Странные, однако, дома там, куда меня поселили на жительство. С фасада — зрелище великолепное. Густой пушистый снег, канун Рождества. Кругом разноцветные яркие лампочки, фонарики, предпраздничная суета, аппетитные колбаски, все блестит, переливается. Конечно, из такого далека не различить лица людей — веселые они или грустные, но движение, волнение, лихорадка сразу заметны. На подоконнике потягивается сонный кот, разнежившийся на теплом майском солнышке, время — половина одиннадцатого — самое благоприятное для воротил экономики в торжественных сверкающих вестибюлях биржи, банков, где косые лучи солнца смешались с кольцами дыма от «Мальборо» и «Пэра» с фильтром. А октябрьские сумерки, когда небо голубое и бездонное и заходящее солнце умирает на окнах и совсем новых алюминиевых крышах, а в университете начало учебного года, сулящее столько романтического и прекрасного, и она ждет его среди облетевших листьев парка в такой прелестной дорогой шубке! А зеленые зори, насквозь промытые, продутые ветром, от которого поскрипывают вывески в портовых закоулках и пенятся, завихряясь, маленькие упрямые волны, гортанные сирены, игра теней, зеленый гул садов — все вызывает желание работать.

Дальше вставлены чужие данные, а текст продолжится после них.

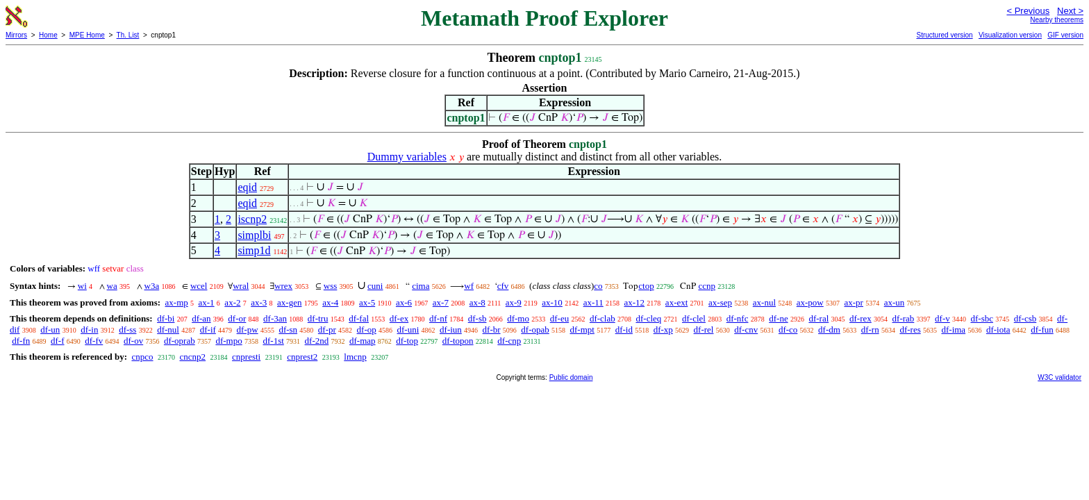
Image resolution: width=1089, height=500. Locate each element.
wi (82, 286)
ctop (646, 286)
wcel (199, 286)
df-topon (458, 340)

Так по крайней мере кажется, если смотреть издалека.
Кажется. Но существует и другая часть дома, его внутренности, чрево, утроба, тайны людские. Нет ни Рождества, ни майского солнца, ни хрустальной зари, а только мутный однообразный серый свет во дворе, падающий сюда, словно в бездну, в половине третьего, или без четверти пополудни, или же в унылые четырнадцать сорок теплого, разнеженного, проклятого воскресенья.

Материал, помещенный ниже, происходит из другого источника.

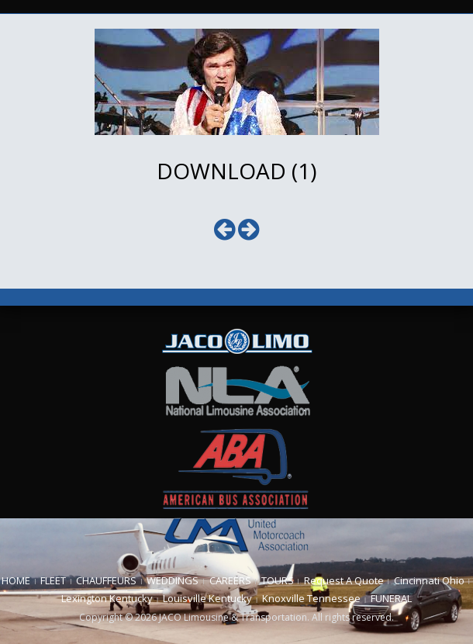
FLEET (53, 580)
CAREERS (230, 580)
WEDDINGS (173, 580)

Видите, прямо под нами, на левой стене с таинственными окнами, тот самый проход, по которому свет с трудом просачивается внутрь. Туда, где гнездятся человеческие существа, думая, что их никто не видит. За стенами, на улице, оживление, снующие машины, деньги, энергия, ожесточенная борьба. А здесь, во дворе универсальных общежитий, наше с вами убогое одиночество.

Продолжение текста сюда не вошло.